### Exercise
Every line from the one with "Screen dimensions: 999x477" through the end of the records below should be restated word for word, and nothing outside that span.

### Listed entries

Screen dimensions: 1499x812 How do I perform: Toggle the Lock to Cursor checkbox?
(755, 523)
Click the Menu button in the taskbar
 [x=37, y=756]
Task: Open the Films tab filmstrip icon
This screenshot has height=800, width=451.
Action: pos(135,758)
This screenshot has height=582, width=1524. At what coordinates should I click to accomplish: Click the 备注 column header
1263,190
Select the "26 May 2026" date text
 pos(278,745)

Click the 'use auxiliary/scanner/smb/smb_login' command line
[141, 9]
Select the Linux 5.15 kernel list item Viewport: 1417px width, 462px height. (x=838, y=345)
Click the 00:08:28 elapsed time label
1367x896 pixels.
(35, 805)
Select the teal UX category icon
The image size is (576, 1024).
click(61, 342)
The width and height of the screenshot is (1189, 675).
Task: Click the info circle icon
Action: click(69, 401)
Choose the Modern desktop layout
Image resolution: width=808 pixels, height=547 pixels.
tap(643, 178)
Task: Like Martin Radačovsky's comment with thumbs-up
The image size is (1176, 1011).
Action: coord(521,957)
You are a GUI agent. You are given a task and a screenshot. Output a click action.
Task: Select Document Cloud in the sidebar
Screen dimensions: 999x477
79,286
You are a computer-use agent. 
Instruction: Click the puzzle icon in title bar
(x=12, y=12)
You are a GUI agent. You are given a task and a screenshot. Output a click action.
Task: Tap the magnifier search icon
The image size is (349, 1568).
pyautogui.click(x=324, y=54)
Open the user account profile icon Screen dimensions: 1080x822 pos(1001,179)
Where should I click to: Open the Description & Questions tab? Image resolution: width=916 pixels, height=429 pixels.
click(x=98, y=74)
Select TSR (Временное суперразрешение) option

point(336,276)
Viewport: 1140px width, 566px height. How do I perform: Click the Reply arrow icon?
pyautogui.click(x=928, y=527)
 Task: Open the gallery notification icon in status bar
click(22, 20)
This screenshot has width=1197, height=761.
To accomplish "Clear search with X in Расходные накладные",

### Solved problem
Screen dimensions: 999x477
79,286
You are a computer-use agent. 
Instruction: Click the puzzle icon in title bar
(x=12, y=12)
You are a GUI agent. You are given a task and a screenshot. Output a click action.
Task: Tap the magnifier search icon
The image size is (349, 1568).
pyautogui.click(x=324, y=54)
Open the user account profile icon Screen dimensions: 1080x822 pos(1001,179)
Where should I click to: Open the Description & Questions tab? Image resolution: width=916 pixels, height=429 pixels.
click(x=98, y=74)
Select TSR (Временное суперразрешение) option

point(336,276)
Viewport: 1140px width, 566px height. How do I perform: Click the Reply arrow icon?
pyautogui.click(x=928, y=527)
 Task: Open the gallery notification icon in status bar
click(22, 20)
This screenshot has width=1197, height=761.
To accomplish "Clear search with X in Расходные накладные",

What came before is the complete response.